Я встаю, диван скрипит. Пол холодный. Времени – без двадцати пять. Тоф перекатывается на то место, где только что лежал я. Я делаю шаг к матери. Она смотрит на меня. Я наклоняюсь над ней и касаюсь ее руки. У нее горячая рука.
– С днем рожденья, – говорю я шепотом.
Она не смотрит на меня. Глаза ее закрыты. Они были чуть-чуть приоткрыты, но теперь закрыты снова. Я не уверен, что они меня видят. Я подхожу к окну и задергиваю шторы. Деревья снаружи голые и черные, словно небрежно набросаны карандашом. Я сижу в кресле, туго обтянутом кожзаменителем, в углу и наблюдаю за ней и за светло-голубым «искусственным легким». Светло-голубой аппарат работает ритмично и кажется подделкой, театральным реквизитом. Я глубже усаживаюсь в кресло и откидываюсь. Потолок плывет. Он молочный, отштукатурен так, что видны полукружья мазков, и они движутся, медленно вращаются, потолок меняется, как вода. Потолок обладает глубиной – или это он просто качается взад-вперед. А может, стены не твердые. Может, палата вообще не настоящая. Я на сцене. В палате слишком мало цветов. Тут должно быть полным-полно цветов. Где все цветы? Когда открывается магазин подарков? В шесть? В восемь? Я заключаю пари сам с собой. Держу пари, что в шесть. Что ж, пари состоялось. Соображаю, сколько цветов я смогу купить. Не знаю, сколько они стоят: ни разу в жизни не покупал цветов. Узнаю, сколько они стоят, а потом куплю все, что у них есть и на сколько хватит денег, а потом притащу их из магазина в эту комнату. Просто фейерверк.
Она проснется и увидит их.
– Зачем было тратить столько денег? – скажет она.
Она шевелится и открывает глаза. Смотрит на меня. Я вскакиваю с кресла и иду к кровати. Касаюсь ее руки. У нее горячая рука.
– С днем рождения, – говорю я шепотом, с улыбкой глядя на нее сверху вниз.

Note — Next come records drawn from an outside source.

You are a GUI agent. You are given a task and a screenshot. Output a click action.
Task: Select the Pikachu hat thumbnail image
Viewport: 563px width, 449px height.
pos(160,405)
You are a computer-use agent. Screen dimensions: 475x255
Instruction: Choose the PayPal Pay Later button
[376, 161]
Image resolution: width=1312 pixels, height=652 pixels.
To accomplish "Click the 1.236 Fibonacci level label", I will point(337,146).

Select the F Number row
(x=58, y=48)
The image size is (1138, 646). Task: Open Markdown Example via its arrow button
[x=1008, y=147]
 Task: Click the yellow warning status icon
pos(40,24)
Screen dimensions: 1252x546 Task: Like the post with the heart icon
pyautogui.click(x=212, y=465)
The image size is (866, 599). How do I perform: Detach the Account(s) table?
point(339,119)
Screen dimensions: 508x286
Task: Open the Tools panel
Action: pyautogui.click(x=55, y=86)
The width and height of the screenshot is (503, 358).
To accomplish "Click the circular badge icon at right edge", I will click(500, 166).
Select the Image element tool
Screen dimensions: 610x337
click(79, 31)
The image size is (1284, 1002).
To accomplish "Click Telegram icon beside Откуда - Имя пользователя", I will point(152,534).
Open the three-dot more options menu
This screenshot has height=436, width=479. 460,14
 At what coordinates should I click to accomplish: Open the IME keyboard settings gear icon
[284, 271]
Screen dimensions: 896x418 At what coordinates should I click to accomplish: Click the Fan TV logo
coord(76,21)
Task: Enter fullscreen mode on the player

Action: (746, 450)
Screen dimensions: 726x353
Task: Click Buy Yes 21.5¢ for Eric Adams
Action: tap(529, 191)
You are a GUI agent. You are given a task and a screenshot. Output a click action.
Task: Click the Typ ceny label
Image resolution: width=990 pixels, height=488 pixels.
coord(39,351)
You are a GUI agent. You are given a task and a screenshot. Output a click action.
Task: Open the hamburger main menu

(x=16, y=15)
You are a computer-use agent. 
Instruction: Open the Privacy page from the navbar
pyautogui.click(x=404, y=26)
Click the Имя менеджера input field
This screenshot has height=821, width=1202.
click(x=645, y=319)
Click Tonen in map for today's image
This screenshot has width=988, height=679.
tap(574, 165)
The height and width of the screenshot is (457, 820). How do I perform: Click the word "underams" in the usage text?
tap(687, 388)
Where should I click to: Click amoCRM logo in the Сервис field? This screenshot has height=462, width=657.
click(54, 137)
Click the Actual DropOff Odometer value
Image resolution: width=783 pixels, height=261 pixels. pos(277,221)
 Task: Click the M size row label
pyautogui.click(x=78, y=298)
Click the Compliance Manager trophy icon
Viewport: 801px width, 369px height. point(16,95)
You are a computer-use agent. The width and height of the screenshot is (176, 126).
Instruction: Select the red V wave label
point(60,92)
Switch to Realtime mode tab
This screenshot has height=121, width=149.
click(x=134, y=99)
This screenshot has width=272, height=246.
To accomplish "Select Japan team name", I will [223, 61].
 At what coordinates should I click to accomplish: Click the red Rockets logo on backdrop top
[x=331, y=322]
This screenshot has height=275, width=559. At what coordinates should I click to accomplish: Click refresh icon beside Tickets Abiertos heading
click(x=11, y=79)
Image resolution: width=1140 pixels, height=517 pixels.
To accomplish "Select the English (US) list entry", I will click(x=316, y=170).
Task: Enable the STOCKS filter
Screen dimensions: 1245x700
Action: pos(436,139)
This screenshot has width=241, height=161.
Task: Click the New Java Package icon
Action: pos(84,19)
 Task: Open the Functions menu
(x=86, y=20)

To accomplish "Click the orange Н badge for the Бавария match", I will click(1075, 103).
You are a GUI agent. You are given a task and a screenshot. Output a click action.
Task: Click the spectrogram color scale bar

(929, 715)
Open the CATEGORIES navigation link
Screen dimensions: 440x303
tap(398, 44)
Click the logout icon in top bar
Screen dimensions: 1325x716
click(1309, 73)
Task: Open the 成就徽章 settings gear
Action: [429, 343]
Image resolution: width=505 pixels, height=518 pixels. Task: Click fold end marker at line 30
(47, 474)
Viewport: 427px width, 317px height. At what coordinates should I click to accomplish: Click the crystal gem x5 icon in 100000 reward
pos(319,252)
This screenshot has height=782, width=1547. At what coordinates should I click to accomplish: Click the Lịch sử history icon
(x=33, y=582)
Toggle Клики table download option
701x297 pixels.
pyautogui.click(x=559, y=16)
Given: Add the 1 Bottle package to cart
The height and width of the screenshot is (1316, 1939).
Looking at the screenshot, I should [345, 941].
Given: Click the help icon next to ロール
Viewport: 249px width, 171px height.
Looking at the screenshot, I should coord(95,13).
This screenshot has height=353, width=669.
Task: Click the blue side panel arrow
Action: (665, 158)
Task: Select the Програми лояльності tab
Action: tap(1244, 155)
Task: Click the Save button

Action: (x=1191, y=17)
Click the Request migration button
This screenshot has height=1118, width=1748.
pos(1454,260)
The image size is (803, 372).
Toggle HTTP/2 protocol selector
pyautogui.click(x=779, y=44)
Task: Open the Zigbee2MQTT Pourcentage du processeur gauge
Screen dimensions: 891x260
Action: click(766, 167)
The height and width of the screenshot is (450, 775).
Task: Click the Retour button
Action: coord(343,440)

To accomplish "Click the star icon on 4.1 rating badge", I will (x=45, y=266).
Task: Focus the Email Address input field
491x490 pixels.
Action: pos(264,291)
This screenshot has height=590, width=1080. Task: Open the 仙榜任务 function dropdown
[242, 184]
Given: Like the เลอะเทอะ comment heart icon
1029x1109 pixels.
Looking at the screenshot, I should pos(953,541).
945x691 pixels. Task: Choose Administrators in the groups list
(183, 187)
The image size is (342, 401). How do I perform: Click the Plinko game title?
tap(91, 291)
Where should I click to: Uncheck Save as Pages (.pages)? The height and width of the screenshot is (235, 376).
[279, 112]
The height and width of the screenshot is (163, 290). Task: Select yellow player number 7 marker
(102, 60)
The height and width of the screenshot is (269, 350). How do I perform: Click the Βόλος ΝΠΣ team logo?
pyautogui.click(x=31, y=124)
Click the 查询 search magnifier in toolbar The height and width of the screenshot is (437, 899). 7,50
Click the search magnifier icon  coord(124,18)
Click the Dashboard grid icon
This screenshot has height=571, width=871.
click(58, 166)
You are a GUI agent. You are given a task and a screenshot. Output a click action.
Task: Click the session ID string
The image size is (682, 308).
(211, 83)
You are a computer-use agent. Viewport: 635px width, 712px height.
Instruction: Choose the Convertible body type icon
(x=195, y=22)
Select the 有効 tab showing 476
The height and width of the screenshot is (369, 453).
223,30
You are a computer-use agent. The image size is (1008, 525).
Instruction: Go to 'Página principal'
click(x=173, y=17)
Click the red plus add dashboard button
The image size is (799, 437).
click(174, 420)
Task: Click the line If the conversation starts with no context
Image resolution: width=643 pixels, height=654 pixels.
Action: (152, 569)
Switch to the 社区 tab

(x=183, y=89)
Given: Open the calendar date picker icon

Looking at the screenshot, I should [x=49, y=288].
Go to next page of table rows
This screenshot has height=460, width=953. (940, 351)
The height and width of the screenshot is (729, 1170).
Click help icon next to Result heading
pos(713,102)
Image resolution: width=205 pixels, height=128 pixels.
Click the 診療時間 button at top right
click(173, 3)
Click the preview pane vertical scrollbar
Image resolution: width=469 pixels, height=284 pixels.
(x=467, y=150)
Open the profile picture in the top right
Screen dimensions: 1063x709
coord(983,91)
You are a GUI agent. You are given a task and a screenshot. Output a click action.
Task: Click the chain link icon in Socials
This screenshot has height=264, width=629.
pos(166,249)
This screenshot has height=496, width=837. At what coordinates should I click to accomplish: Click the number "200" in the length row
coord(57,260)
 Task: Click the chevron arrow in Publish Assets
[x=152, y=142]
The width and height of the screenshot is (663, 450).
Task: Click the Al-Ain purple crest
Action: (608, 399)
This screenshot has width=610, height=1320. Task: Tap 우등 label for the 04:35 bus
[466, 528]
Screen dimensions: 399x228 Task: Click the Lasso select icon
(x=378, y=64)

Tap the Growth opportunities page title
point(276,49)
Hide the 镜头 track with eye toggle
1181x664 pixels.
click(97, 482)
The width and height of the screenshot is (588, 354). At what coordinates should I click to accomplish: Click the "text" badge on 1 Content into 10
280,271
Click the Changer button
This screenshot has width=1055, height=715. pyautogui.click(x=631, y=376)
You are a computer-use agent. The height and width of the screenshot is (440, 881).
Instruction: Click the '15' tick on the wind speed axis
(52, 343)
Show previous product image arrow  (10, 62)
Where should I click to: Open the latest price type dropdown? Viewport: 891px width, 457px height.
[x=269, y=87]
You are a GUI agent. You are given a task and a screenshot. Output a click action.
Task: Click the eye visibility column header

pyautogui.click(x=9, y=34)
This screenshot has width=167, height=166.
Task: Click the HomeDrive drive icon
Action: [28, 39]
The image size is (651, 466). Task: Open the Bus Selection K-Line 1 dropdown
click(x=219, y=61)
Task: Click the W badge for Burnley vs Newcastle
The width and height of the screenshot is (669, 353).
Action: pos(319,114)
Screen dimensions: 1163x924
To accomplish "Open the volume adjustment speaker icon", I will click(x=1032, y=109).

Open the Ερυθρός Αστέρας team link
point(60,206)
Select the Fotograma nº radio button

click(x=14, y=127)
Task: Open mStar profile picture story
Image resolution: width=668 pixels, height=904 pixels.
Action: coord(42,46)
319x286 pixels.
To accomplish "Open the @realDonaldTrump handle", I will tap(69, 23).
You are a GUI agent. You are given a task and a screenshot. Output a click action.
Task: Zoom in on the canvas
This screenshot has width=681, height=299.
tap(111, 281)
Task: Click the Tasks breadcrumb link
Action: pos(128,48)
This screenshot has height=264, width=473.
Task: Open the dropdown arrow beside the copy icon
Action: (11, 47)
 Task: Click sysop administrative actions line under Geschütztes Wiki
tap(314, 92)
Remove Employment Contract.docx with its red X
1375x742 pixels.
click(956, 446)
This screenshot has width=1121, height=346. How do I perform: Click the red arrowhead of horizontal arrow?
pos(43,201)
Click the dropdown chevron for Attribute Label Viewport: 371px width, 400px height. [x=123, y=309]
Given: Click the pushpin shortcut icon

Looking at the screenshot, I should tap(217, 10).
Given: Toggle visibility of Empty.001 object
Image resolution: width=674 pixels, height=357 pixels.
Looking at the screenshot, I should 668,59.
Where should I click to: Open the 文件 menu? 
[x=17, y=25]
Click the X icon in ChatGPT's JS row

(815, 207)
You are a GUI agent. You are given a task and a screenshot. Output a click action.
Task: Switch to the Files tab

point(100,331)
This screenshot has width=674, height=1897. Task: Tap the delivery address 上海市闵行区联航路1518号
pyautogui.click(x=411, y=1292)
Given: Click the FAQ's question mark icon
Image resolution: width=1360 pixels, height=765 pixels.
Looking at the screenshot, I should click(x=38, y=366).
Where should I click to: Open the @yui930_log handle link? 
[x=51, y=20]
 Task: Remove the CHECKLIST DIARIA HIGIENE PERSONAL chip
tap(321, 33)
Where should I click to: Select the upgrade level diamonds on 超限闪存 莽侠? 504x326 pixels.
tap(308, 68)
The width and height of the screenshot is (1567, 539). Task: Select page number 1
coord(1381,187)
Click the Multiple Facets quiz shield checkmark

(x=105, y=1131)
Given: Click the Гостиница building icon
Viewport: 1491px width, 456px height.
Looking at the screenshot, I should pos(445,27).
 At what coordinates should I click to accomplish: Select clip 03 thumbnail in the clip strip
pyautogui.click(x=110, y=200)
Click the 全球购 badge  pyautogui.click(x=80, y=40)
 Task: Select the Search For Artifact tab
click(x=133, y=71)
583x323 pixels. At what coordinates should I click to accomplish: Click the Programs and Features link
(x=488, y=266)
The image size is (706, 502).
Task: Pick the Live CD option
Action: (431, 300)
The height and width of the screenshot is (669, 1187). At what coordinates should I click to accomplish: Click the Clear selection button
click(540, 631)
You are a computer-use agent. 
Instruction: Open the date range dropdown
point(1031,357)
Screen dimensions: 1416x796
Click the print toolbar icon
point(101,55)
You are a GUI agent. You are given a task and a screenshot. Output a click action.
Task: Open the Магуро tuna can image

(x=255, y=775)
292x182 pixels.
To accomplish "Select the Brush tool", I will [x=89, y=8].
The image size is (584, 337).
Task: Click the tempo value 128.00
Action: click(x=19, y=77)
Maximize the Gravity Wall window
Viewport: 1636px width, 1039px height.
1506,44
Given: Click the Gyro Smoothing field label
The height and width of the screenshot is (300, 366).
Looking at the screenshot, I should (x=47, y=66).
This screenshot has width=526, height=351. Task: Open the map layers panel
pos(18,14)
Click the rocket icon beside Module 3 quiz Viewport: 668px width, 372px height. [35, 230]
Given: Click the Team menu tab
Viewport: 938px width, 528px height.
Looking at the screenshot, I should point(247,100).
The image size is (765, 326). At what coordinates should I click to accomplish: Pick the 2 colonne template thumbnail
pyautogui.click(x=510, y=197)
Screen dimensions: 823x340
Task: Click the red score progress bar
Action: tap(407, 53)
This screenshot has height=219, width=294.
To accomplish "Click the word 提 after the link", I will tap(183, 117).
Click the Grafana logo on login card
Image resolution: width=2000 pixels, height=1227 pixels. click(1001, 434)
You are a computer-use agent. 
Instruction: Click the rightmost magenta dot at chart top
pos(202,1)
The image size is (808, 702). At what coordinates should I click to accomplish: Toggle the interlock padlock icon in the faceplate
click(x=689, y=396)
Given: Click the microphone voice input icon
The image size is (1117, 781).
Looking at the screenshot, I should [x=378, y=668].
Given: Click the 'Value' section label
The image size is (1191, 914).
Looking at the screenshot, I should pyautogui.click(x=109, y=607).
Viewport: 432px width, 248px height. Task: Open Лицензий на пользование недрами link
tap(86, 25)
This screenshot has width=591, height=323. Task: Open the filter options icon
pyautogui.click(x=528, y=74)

Она не отвечает. Она не смотрит на меня. Она не проснулась.
Я снова сажусь.
Тоф лежит на спине, раскинув руки. Во сне он потеет независимо от того, какая в комнате температура. Во сне он шевелится и вертится, снова и снова, как часовая стрелка. Мне слышно, как он дышит. У него длинные ресницы. Его руки свисают с раскладного дивана. Я смотрю на него, а он просыпается. Встает и подходит ко мне, а я сижу в кресле, я беру его за руку, и мы шагаем через окно, и мы взмываем вверх, и мы летим над небрежно нарисованными деревьями – вперед, в Калифорнию.
II
Взгляните-ка. Вы нас видите? Вам видно, как мы едем в красной машинке? Вообразите себе вид сверху, словно вы летите над нами, допустим, на вертолете – или на спине птицы, – а наша машинка несется, прижавшись к земле; если это участок с пологим подъемом, она чуть притормаживает, но все-таки держит 60–65 миль в час на неумолимых, а порой уморительных поворотах шоссе № 1. Смотрите, черт возьми, смотрите, как мы двое пулей вылетаем из-за обратной стороны луны и с жадностью набрасываемся на все, что нам недодали. Каждый день мы собираем то, что нам причитается, каждый день снимаем навар с того, что недополучили, – с процентами, ебаный в рот, с премиальными, черт побери, выплатами – все у нас в долгу, так подайте нам всего, всего, всего. Мы пришли, чтобы взять все, по одному каждого, все, что есть на складе, на три часа мы устраиваем покупательский беспредел, берем любого цвета, какого захотим, и любого размера, всех цветов и размеров, столько, сколько нам пожелается и когда захочется. Сегодня мы не при деле, так что мы несемся на Мон-тару – пляж примерно в тридцати пяти минутах к югу от Сан-Франциско – и распеваем:
Она одинока!
Она не знала!
[Что-то там что-то там!]
И тогда коснулись!
И когда мы [что-то в рифму к «тому же»]
Всю [что-то там что-то там]
Всю ночь!
Всю ночь!
Ка-аждую ночь!
Так держись крепче!
Держи-ись крепче!
Держись крепче, детка!
Все, что ты захочешь!
Вот то, что тебе нужно!
Как ты захочешь!
Тоф не знает слов, я знаю слова совсем чуть-чуть, но черта с два вы запретите нам петь. Я хочу, чтобы он спел «Всю ночь» вторым голосом, пока я пою «Всю ночь» первым голосом, чтобы получилось так:
Я: Всю ночь! (выше)
ОН: Всю-ю ночь! (чуточку ниже)
В тот момент, когда ему надо вступить, я делаю знак, но Тоф лишь безучастно смотрит на меня. Я показываю сначала на радио, потом на него, а потом на его рот, но он все равно ничего не понимает, а мне трудно проделывать все эти манипуляции без риска съехать с дороги прямо в Тихий океан. Попутно до меня доходит, что мои жесты можно истолковать в том смысле, что я прошу его съесть радио. Но он вообще-то мог бы и додуматься. Он элементарно не хочет работать в команде. А может, просто тупой? Неужели он тупой?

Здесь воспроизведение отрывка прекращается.